● ASSIGNED TASK
Without the pictures, print the lines from the one holding "Task: Open the Settings link next to Tomorrow" through the last line below, both included, exactly as they stand.

● RECORDS SHOWN
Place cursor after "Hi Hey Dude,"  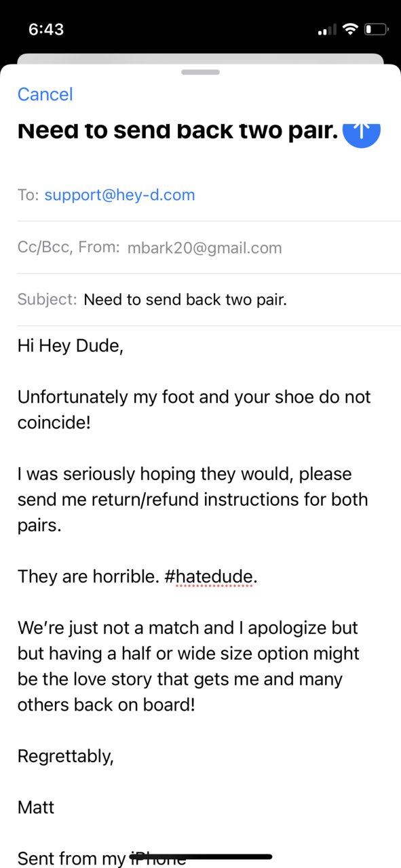pos(124,346)
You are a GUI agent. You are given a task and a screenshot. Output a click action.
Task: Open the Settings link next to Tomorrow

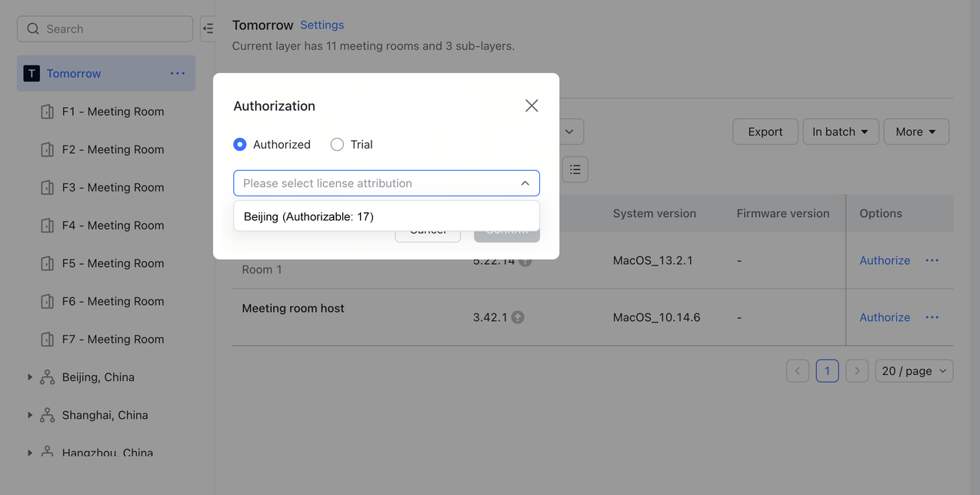pos(322,25)
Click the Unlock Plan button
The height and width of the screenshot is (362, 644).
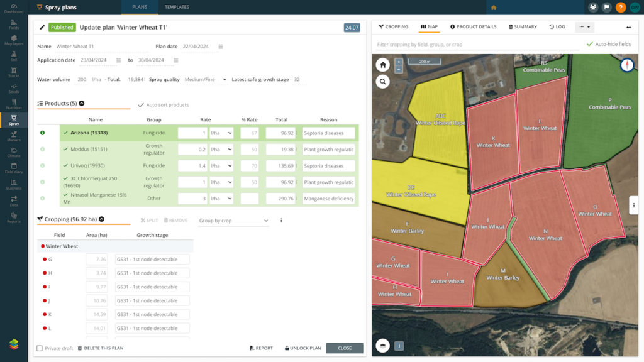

● SOLUTION FOR THIS TASK
Task: Open the Settings link next to Tomorrow

pos(322,25)
Click the Unlock Plan button
The height and width of the screenshot is (362, 644).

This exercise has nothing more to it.